The atmosphere in the room grew so tense,
I prayed someone would hand me a knife.
As his candid, refined Cheshire grin became sadly resigned.
Before his so called stone-jawed expression was cracked and he sighed.
I sat at his side,
And he frantically tried to explain what had happened and why.
It didn’t make him any less of a man in my eyes,
to stand there and cry.
Because since her departure over a week ago, we’d been a family divided.
Standing in silence as empty tears traversed his great frown,
There was an upsurge of raised brows at the words that came out,
as his lips trembled “Your mother’s had a nervous breakdown,”
I reared up from his beer gut with a sneer but
my austere look was a mere bluff
to mask the disbelief which had sphered up in my tearducts.
It appeared such a clear-cut thing when dad had said she'd gone away,
So what was grating at me,
Wasn't that he made us believe she was on her holidays,
Nor the ensconsed distain which dislodged the pain,
But that he'd lied to me.
To us.
To himself on the odd occasion.
And because of his jejune job where the selfish fool
delved into whichever velvet ruse would sell to you,
Me and my brother held the view we should always tell the truth
When infact, honesty was a welcomed tool he seldom used.

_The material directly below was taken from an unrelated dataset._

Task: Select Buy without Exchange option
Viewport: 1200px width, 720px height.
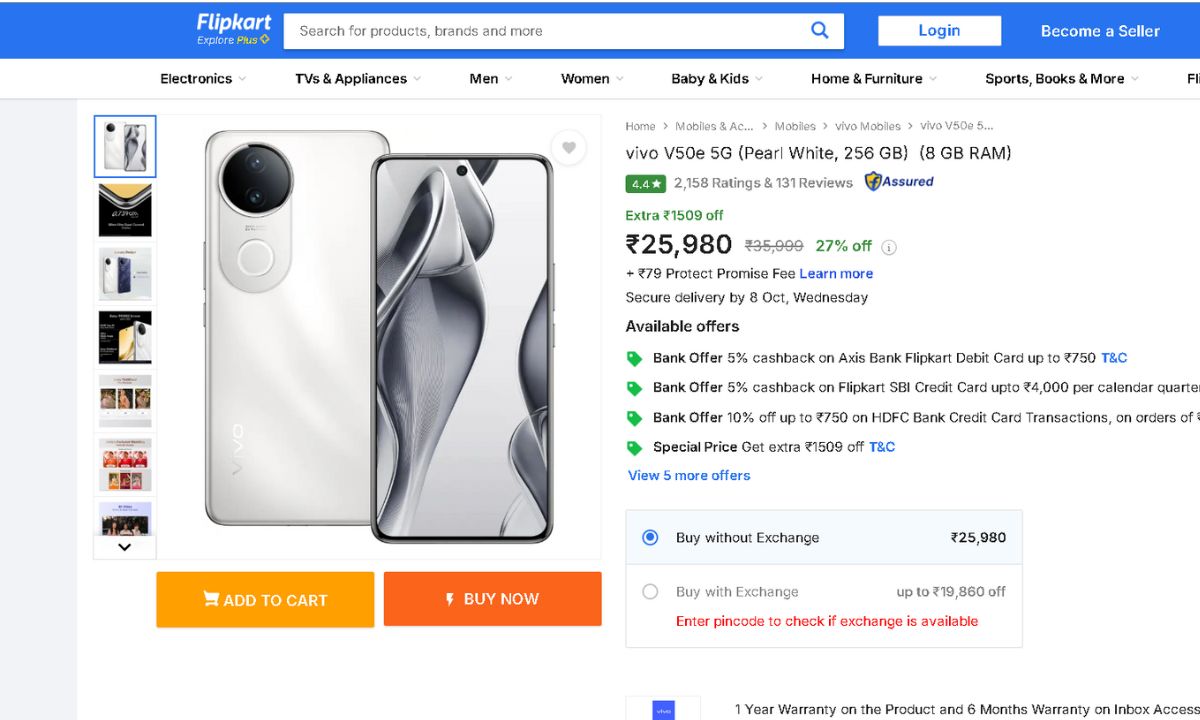Action: click(x=650, y=538)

I felt dispelled, deluded, cozen and course
as I spent a moment marauded in total discord with the sobering thought
that the grown man's tears he so nobly fought back
were the coldest I'd caught.
His eyes opened once more.
The pain etched within stretched the skin on his weathered face,
But given his present state,
And the wisdom he'd resonate,
I knew lying to his children was the hardest decision he'd ever made.
Yet even with his troubles part-considered,
I grew sullen, dark, and bitter.
And felt I'd lost the trusting father figure I'd loved with heart and vigour.

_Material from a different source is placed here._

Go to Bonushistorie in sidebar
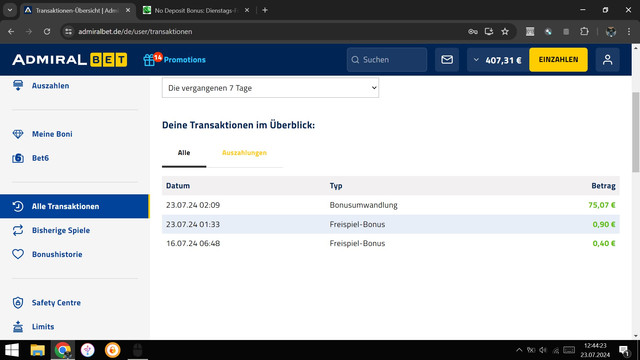 57,254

I felt crushed with hardened rigor.
But this huge hysteria soon deteriorated and grew inferior,
When I thought of the Mother I loved, being claimed to her Neurasthenia.
And I'll never get used to seeing her reclined in that chair,
When all that remains of the woman I knew, are the eyes that we share.
The pride isn't there.
Inside it's unbearable, but I hide it with care.
Yet since it happened I feel closer than we had been before,
Because I too have no real sense of who I am anymore.
My mood's altered by drugs,
The difference of course is you're administered yours -
While we'll both sit in our rooms 'til feeding time or a visitor calls.
So I'm glad when you'll send me letters,
to write back and pretend you're better.
But most of all i'm just thankful for the time we manage to spend together.
Get well soon Mom,
I'll love you always.
x X x
We never had much in the way of duckets or change, just the occasional pudding made for our cousins who stayed a couple of days. When our cupboard’s contained less than Old Mother Hubbard’s, lets say. But you would never hear our Mother complain! No matter how often we struggled to pay the bills, or budget, and save. No matter how often, or emphatically, she tried to juggle her day. No matter how hard she’d just worked to serve a hot meal up on our plates, you would never hear our Mother complain. Not even through the ruction we made! But maybe us being so dysfunctional gave us that strong, solid, structural base. That sense of family values and well-being you just couldn’t replace. And when you have nothing to lose, you start looking to gain. This is how me and my brothers were raised. We were told to go for the jugular vein, to give back as good as they gave, but that good things come to those who have the gumption to wait. Sure there will be punishing days, where you’ll have taken just as much as you’ll take. Where you’ll feel like a blundering great lummox that makes a hundred mistakes. But these testing times are where Mother’s are humbly made! In our multiple roles as a chauffeur, a housewife, a cook and a slave. And you’ll stumble or stray asunder some days under the strain. But you’ll do anything to see a smile on that childs wonderful face, no matter how laborious the task or how long that it takes. This is a full-time job with no time to be squandered on breaks, and could even result in you taking a cut in your pay. Sometimes it’s all too easy to shovel the blame, but these testing times are where Mother’s are humbly made, and so I’m asking, if the roles were reversed – Could a man really stomach the same!? I doubt it.